Further, while not being portable, diesel generators are much less likely to run out of diesel simply because even the most lost petrol stations will have diesel. The availability of your gas should help determine the kind of generator you know will work perfectly for your needs.
It may be attractive to buy the largest generator you can afford, having something the size of a small car in your garage. However, it may be less than useless in an emergency when you need remote power during a city-wide outage.
We recommend having a normal portable generator ready for your home while having a handheld generator ready for working in the middle of nowhere. We have seen several people that have saved themselves simply because they had a small generator at the ready.
How Long Should an Emergency Generator Last?
We recommend choosing a permanently installed generator that can comfortably power your home for at least a day or two. A portable generator can power your home or RV for a few hours, usually around six to eight hours each day.
Emergency generators should not become the standard way of powering your home; this is why even the largest ones will not run for extended periods. Emergency generators are not standby or backup generators that can completely replace the power supplied by a city.
Many generators become overworked and have mechanical problems because their owners decided they would be good enough to work as a permanent solution. If the power supply constantly fluctuates in your area or city, buying a good, large backup generator for your home or office would be best.
What are Emergency Generators Used For?
Emergency generators are used to power a home, RV, construction site, or warehouse for an undefined period while the usual power supply is interrupted. You should only use these generators in an emergency when you need power.
This is why generators made for emergencies will not run unendingly for days or weeks on end. Usually, we recommend only using the generator when needed, using it early mornings and late evenings when the most activity in the house occurs.
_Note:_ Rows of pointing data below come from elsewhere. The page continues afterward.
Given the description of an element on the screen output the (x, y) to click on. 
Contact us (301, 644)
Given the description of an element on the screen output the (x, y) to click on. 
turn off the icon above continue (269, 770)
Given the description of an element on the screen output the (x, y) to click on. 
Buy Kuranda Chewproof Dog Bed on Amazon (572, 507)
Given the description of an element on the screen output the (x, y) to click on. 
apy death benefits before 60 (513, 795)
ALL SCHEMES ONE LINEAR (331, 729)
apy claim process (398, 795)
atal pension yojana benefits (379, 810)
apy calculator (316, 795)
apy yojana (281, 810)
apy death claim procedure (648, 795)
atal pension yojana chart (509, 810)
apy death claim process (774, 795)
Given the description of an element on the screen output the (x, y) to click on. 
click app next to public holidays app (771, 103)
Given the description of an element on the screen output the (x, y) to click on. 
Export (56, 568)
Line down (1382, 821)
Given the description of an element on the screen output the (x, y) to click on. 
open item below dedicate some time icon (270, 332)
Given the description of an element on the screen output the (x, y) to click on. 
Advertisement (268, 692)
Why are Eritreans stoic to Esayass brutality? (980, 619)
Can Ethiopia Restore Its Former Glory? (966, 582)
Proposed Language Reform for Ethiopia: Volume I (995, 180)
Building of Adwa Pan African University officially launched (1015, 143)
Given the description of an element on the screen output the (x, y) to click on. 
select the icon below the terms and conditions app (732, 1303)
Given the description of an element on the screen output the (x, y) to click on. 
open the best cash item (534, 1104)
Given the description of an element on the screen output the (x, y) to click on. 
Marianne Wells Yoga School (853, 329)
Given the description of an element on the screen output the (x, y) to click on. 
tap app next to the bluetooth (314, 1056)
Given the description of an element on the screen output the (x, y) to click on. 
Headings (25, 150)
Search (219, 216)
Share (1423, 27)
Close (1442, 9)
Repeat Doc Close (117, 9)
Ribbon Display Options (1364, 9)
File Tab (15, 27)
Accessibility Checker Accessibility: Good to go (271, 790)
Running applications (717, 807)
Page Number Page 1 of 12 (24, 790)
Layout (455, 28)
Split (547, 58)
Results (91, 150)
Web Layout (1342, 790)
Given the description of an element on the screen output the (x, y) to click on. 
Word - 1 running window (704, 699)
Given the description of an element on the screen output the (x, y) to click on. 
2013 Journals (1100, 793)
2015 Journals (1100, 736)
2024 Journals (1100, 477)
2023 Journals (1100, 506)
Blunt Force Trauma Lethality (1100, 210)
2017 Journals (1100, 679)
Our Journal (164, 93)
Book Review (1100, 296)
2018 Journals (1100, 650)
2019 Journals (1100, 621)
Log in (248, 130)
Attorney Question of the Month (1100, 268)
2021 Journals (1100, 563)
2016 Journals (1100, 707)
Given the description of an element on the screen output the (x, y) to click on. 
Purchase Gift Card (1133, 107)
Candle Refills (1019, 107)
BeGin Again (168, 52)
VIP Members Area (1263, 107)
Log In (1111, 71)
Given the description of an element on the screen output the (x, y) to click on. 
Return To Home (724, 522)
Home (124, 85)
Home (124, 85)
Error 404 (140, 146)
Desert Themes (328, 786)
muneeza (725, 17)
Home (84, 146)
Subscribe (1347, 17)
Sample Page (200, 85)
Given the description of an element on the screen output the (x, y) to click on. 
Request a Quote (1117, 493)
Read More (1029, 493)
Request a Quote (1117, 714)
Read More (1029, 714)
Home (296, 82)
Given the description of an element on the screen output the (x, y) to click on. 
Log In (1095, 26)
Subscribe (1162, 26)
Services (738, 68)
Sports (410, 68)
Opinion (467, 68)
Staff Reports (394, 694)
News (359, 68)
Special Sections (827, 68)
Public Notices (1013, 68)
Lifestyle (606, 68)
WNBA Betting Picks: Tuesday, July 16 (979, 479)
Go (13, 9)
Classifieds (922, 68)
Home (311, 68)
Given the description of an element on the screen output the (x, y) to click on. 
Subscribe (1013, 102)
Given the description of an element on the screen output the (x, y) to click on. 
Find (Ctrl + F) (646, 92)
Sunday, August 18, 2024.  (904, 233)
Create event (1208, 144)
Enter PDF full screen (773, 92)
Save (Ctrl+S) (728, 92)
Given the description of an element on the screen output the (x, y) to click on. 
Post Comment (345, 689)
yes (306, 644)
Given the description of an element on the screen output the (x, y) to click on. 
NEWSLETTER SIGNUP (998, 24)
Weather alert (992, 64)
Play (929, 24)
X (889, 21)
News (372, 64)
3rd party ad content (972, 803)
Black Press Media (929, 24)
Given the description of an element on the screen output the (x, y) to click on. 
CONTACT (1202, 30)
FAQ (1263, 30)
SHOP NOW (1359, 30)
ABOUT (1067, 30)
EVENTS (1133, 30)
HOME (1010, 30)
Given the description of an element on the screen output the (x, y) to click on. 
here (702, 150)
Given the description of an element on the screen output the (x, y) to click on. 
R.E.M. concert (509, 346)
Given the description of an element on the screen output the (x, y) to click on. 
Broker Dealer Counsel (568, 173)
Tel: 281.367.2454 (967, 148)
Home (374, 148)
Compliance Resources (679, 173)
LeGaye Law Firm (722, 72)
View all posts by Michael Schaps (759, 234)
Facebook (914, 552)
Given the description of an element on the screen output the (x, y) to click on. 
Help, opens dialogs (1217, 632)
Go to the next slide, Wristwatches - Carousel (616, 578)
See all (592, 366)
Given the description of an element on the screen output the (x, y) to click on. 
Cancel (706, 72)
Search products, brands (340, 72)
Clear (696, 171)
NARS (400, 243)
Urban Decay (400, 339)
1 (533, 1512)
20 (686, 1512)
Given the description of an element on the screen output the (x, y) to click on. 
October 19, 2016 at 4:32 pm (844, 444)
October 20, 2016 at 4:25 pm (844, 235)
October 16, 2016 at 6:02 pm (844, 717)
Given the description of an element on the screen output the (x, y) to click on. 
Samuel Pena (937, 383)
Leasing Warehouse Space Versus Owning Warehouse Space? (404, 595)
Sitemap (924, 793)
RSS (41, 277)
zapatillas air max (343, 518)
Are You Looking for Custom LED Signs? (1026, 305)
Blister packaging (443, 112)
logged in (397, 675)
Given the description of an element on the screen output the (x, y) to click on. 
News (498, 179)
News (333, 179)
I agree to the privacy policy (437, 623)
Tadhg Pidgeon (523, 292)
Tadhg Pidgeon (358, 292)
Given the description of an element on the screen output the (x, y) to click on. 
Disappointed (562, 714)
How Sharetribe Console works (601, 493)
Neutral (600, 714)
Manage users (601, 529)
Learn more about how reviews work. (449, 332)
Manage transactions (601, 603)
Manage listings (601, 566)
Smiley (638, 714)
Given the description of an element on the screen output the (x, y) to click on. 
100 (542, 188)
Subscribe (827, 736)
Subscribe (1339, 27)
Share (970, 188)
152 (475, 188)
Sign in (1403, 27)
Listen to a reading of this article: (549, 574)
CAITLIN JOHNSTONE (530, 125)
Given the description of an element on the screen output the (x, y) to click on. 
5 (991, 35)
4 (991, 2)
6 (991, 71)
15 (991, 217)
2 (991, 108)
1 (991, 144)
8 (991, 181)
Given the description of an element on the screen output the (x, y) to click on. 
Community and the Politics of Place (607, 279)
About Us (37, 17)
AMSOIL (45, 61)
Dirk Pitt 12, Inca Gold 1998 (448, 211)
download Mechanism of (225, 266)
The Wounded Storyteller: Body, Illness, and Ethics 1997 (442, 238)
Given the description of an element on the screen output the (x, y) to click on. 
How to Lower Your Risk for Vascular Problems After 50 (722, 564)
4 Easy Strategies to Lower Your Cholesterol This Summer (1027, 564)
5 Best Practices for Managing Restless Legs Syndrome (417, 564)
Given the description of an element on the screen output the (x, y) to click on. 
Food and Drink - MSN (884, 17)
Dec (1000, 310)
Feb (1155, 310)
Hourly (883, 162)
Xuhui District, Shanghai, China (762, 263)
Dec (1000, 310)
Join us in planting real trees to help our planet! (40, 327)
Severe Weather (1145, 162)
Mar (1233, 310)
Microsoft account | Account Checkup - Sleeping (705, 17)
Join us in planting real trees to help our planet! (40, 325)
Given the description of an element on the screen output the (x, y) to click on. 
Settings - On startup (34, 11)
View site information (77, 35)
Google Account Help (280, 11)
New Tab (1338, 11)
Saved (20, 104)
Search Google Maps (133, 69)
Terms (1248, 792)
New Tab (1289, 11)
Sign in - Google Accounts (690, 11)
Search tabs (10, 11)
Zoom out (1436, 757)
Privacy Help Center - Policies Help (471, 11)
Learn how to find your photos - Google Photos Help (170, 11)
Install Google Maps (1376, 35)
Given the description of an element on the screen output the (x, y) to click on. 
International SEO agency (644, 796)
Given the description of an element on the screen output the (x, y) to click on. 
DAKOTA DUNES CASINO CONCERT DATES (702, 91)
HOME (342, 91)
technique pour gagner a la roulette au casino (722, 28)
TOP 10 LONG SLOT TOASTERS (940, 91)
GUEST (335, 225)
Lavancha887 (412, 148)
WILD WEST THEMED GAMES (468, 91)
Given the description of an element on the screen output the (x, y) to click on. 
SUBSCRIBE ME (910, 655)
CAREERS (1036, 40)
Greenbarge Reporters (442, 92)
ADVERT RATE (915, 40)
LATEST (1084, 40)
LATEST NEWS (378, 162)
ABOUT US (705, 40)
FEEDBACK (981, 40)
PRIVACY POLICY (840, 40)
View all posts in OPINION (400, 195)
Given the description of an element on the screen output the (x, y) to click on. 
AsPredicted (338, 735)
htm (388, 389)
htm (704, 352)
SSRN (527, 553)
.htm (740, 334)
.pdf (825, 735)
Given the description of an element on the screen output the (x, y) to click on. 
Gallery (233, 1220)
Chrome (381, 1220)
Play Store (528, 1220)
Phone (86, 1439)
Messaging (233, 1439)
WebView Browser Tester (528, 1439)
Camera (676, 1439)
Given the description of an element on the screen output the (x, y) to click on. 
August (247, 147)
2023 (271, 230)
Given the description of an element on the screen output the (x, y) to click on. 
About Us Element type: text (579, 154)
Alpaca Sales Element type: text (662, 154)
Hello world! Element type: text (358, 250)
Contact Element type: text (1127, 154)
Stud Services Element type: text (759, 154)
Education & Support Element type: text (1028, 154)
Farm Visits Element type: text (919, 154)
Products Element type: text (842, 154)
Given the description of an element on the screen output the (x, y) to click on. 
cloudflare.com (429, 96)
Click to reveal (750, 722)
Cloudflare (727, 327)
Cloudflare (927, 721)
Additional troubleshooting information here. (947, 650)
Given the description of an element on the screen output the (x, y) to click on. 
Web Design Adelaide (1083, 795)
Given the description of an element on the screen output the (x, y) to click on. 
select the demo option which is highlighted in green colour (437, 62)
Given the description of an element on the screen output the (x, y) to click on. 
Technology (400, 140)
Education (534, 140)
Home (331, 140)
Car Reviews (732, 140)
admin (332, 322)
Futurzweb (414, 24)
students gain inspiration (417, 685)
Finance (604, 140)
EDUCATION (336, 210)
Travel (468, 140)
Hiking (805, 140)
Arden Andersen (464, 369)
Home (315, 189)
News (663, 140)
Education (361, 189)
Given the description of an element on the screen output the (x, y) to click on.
Many generators fail because people run them nonstop when they are not necessary, such as during the day or night when nobody uses power. It may seem not easy at first, but reading a book in the middle of the day and going to bed as the sun sets can help you save power when there is none.
Emergency generators can and will comfortably help you power your home when the usual supply of power has failed. Whether this is powerline failure in your city or maybe just a few rainy days, stop the solar array from recharging the batteries you use in your home.
Whatever you do, please don’t think that these generators can power up your welders!